→ **Provided data**:
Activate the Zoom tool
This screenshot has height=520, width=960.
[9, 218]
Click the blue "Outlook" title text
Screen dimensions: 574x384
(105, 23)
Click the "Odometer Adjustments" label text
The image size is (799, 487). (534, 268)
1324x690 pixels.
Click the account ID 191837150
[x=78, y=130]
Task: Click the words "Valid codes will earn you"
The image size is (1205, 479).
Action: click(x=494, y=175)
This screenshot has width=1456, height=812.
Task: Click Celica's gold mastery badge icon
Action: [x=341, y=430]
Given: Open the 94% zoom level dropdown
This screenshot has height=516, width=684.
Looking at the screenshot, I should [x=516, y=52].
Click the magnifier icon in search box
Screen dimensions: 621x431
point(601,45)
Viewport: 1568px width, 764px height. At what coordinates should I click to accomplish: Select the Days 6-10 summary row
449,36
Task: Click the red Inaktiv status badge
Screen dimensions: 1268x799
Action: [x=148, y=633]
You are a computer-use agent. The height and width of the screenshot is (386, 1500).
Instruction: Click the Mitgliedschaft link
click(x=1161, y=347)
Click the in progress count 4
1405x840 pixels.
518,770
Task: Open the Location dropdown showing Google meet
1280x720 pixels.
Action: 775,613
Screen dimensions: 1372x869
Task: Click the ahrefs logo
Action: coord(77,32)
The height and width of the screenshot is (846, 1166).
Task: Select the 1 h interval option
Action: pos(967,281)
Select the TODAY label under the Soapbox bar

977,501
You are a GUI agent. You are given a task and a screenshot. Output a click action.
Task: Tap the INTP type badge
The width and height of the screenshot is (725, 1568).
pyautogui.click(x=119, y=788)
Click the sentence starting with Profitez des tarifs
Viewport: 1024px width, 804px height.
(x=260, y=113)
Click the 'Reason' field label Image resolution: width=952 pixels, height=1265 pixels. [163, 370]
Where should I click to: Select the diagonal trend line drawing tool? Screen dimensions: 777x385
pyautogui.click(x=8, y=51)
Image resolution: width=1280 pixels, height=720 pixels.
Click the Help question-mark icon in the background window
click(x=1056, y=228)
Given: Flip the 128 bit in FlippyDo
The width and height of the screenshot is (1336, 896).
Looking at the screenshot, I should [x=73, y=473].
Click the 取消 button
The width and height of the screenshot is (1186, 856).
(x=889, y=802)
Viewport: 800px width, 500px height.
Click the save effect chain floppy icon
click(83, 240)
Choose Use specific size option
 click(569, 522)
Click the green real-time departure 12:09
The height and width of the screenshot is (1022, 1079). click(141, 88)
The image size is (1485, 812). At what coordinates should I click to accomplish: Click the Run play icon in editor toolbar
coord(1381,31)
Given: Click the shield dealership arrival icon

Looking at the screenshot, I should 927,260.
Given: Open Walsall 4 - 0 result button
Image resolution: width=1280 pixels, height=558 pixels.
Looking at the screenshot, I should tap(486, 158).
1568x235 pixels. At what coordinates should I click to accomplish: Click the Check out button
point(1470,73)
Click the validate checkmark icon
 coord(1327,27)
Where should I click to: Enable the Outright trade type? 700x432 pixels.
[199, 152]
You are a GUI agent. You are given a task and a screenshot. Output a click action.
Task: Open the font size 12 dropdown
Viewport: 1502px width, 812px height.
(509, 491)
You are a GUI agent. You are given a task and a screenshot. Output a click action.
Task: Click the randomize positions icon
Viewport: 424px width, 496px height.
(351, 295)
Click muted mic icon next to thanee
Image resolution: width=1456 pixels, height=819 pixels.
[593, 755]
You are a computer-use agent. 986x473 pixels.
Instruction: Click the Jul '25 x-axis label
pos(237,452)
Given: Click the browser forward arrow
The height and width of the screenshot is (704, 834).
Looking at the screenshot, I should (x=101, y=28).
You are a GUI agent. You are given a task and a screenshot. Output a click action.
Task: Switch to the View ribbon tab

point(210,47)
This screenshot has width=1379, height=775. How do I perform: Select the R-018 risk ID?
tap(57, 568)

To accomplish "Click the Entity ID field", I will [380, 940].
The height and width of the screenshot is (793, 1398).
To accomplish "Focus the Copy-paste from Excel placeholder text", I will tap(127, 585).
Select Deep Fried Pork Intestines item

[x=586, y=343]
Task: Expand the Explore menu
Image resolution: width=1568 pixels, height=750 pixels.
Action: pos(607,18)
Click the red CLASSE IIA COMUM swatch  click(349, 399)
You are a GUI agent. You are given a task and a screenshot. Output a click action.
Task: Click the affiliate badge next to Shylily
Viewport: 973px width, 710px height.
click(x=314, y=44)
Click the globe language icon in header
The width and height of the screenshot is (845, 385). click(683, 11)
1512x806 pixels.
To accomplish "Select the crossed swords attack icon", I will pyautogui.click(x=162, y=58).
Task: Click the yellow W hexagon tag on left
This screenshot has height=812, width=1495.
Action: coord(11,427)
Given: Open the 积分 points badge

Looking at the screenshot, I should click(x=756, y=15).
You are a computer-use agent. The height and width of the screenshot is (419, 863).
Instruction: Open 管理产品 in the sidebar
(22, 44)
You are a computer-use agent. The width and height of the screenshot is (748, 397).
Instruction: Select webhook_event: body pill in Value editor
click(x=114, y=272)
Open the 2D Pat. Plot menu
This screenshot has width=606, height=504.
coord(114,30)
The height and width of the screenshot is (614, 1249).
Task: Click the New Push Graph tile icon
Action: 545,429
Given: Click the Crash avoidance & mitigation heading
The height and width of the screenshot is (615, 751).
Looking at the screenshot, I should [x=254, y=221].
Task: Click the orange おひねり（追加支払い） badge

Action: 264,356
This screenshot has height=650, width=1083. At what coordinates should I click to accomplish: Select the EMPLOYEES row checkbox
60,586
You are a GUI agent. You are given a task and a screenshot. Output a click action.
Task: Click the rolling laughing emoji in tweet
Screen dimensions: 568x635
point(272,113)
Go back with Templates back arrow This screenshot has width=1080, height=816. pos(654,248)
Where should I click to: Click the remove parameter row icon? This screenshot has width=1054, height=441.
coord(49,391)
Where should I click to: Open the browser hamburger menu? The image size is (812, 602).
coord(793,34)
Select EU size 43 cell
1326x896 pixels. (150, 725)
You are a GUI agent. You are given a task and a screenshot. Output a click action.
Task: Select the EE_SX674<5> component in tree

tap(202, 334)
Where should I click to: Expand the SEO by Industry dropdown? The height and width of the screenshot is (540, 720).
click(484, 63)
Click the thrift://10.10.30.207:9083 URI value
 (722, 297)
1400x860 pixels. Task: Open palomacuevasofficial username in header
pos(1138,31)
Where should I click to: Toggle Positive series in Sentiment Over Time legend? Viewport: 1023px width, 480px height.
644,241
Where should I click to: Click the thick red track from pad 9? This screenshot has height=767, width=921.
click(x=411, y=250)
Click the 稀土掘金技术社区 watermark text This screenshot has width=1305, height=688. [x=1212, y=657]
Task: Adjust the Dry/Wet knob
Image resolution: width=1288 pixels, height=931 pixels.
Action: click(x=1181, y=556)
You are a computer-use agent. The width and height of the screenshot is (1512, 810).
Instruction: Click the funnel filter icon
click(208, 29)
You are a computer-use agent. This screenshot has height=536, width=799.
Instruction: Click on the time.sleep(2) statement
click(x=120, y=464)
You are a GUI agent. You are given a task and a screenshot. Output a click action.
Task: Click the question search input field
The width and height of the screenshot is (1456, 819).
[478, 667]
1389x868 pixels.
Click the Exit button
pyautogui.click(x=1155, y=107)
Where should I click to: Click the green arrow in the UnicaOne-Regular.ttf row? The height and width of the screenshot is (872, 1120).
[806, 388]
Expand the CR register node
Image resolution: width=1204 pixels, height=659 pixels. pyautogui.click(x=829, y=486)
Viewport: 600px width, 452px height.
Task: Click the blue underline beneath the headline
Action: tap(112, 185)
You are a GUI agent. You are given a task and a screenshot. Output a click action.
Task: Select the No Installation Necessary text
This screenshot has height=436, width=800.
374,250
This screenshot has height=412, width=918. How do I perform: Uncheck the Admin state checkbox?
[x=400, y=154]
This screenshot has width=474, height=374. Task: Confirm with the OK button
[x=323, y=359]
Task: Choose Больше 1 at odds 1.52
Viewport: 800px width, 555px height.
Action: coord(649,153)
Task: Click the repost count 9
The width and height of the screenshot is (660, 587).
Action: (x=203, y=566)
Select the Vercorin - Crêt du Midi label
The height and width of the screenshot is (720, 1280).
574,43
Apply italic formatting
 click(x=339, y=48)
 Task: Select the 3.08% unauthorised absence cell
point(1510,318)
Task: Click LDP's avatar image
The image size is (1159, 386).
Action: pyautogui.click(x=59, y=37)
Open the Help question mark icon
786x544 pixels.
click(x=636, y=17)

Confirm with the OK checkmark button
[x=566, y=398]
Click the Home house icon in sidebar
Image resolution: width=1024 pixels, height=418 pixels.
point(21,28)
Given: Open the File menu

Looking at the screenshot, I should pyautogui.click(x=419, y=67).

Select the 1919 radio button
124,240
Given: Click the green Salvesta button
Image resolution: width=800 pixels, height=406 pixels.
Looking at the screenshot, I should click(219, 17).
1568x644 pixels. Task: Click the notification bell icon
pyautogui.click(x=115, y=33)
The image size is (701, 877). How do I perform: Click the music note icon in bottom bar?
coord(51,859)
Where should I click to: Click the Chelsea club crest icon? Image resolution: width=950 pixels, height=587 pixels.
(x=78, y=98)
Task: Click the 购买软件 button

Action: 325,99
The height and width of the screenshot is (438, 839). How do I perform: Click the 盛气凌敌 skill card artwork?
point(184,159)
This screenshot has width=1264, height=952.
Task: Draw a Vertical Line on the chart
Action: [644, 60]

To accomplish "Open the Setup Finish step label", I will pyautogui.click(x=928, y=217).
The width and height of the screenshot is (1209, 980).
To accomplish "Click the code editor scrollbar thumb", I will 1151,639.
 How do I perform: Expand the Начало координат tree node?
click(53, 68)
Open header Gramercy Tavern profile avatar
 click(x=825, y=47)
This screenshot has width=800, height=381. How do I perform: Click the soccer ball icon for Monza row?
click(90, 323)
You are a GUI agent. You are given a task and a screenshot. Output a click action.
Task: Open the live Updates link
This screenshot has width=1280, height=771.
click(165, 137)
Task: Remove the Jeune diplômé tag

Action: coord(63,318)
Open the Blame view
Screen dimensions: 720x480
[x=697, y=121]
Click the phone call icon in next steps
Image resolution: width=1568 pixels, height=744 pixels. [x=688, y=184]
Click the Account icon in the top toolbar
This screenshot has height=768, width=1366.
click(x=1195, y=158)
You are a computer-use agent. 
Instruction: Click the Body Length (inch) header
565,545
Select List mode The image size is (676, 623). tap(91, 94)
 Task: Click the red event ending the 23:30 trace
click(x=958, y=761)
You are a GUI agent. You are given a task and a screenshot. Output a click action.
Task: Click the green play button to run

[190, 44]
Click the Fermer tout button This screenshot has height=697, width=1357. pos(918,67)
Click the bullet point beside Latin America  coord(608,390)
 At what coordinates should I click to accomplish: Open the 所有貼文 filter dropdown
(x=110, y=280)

→ **Assigned task**:
Everything starting at the line containing "Image resolution: width=1288" and ending at the line containing "Task: Click the question search input field" in the records above should be repeated exactly, and only that.

→ **Task answer**:
Image resolution: width=1288 pixels, height=931 pixels.
Action: click(x=1181, y=556)
You are a computer-use agent. The width and height of the screenshot is (1512, 810).
Instruction: Click the funnel filter icon
click(208, 29)
You are a computer-use agent. This screenshot has height=536, width=799.
Instruction: Click on the time.sleep(2) statement
click(x=120, y=464)
You are a GUI agent. You are given a task and a screenshot. Output a click action.
Task: Click the question search input field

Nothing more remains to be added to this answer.